Lockheed Martin (LMT) is one of several companies partnering with government agencies to develop new applications in biometrics. The Bethesda (Md.) company is managing an effort by the Transportation Security Administration to give up to 1 million maritime and transportation workers access to secure areas of ports via biometric credentials, including finger and iris scans, which will be stored on biometric ID cards.

Meantime, the FBI has formed an international agency with Australia, Britain, and Canada to set up a "Server in the Sky"—a network for sharing biometric data on criminals and suspected terrorists. The group, called the International Information Consortium, asserts that a global biometric clearinghouse would help nations combat terrorism and rapidly identify victims in large-scale disasters such as Hurricane Katrina.

Resistance from Privacy Groups

Northrop Grumman (NOC), which is headquartered in Los Angeles, is supplying the technology, although the initiative has been met with resistance from privacy groups and has been slowed by the need for interoperability between different countries' databases.

The private sector has been experimenting with biometrics for years. Anyone who has seen CSI: Las Vegas knows that casinos use this technology. Some regional credit unions have already piloted programs wherein members are identified by palm scans. And Walt Disney World (DIS) has been using finger scanners to ID visitors and prevent pass-sharing for years.

"Pre-9/11, the expectation was that [advances in biometrics] would percolate up from the commercial sector," says Lawrence Hornak, co-director of the National Science Foundation's Center for Identification Technology Research. "But with the emphasis on security after 9/11, there are now major government initiatives."

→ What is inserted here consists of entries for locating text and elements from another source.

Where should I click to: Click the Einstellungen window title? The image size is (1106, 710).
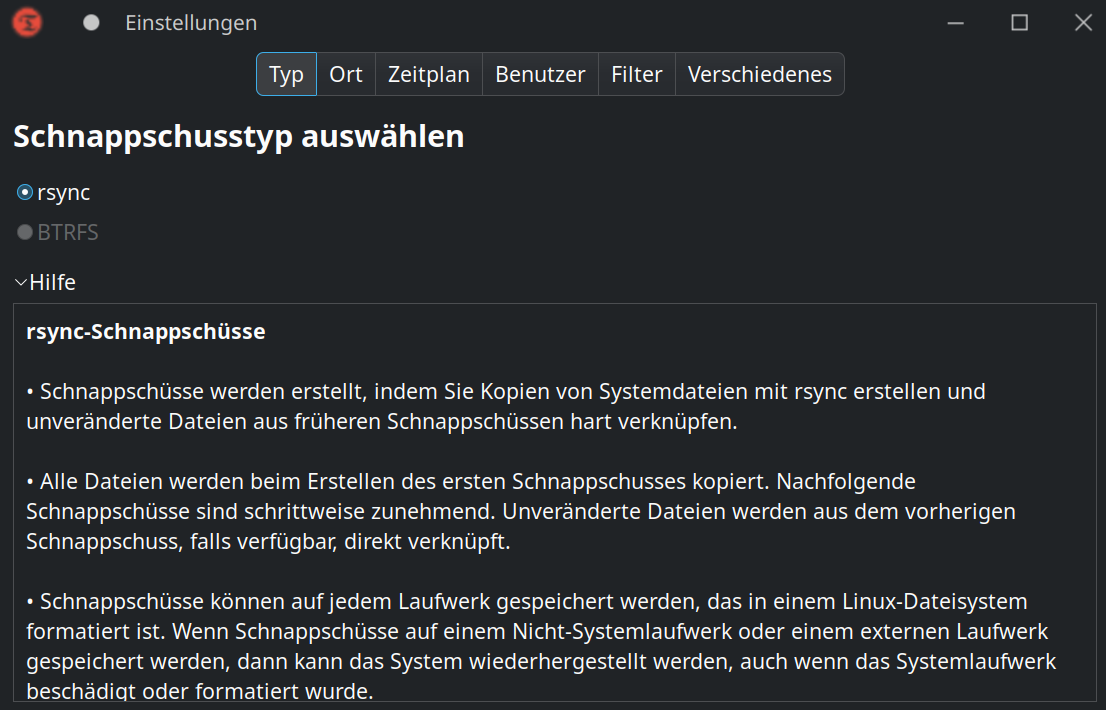[x=190, y=22]
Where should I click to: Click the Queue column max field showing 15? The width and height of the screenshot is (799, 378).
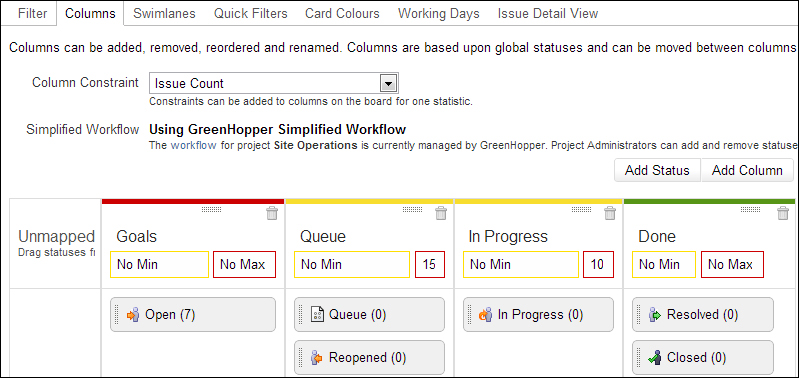click(430, 264)
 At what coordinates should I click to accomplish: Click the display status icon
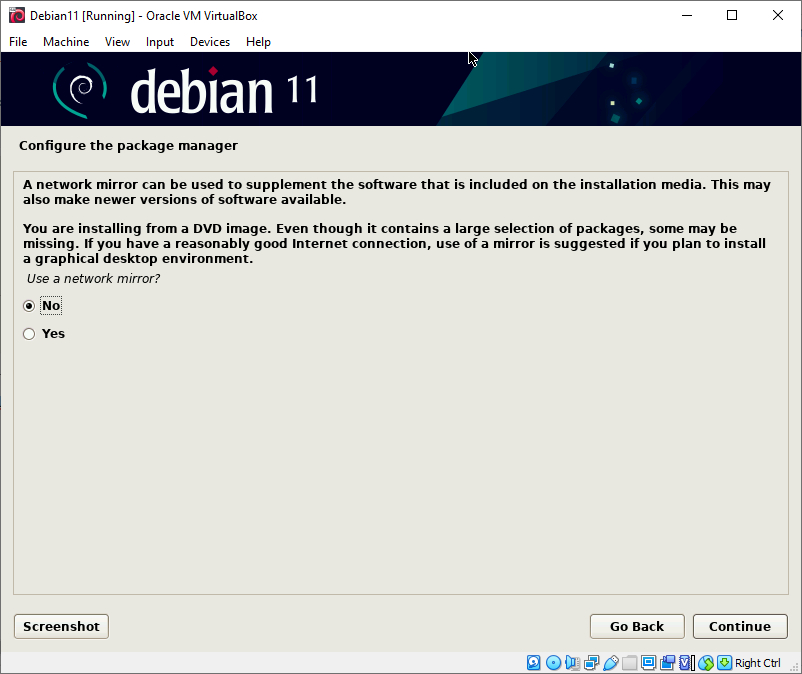(648, 662)
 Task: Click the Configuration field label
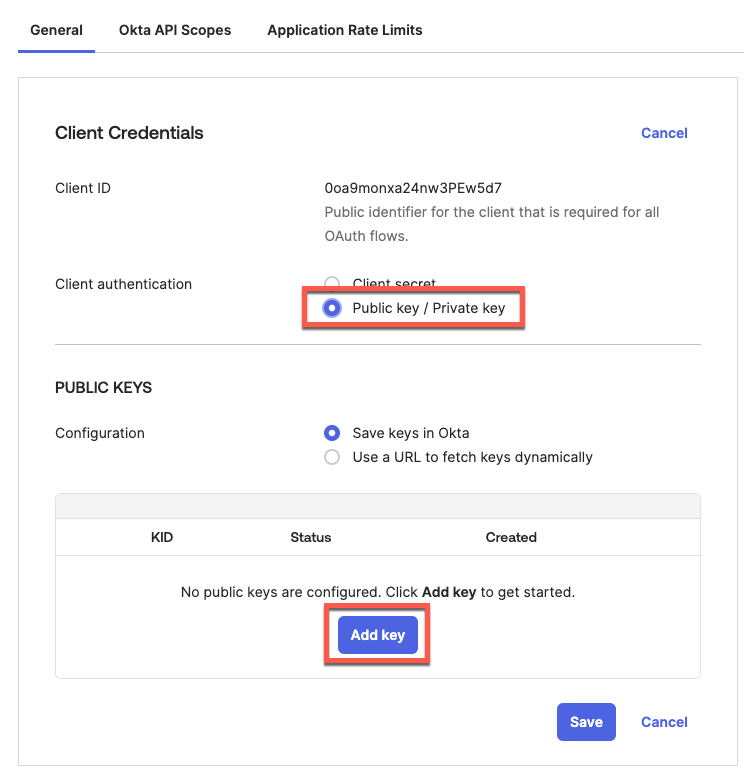[100, 433]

Many individuals might prefer digital identification over today's security systems, which often require lengthy combinations of letters and numbers that must be changed frequently. Biometric proponents foresee a future in which body scanners replace passwords in computers and personal identification numbers at ATMs. "You always carry your physical characteristics with you," notes Hornak. "That provides a lot of convenience."

The major challenge in implementing biometric banking on a larger scale is providing the infrastructure. Institutions would need a central repository of biometric information against which to compare the scans.

Breaches Are Inevitable

Perhaps a bigger hurdle is opposition from civil liberties groups, which contend that biometric systems infringe on privacy and compromise individual security. Many people are wary of a future in which cameras sample their physical traits, compiling digital dossiers without their knowledge as they stroll through an airport or convenience store. And consumers fear that hackers will steal their information when it is contained in a centralized database.

Most security analysts acknowledge that data breaches are inevitable—in fact, experts have demonstrated that fingerprint scanners can be fooled with just gummy candies and a laser printer—but your biometrics are irreplaceable. "If my password security is breached, my bank and I can agree on another bit of secret information," explains John Verdi, senior counsel at the Electronic Privacy Information Center. "If I give my bank an iris scan and somebody spoofs it, I can't do anything other than poke out my eyes."

Verdi is not opposed to biometrics research, but he has a hard time believing that the advantages of current applications outweigh the risks. "If you're going to submit this truly sensitive information, you're pretty much assured that it's going to be compromised at some point," he says. "The question is: What is so important that I'm willing to put that information out there?"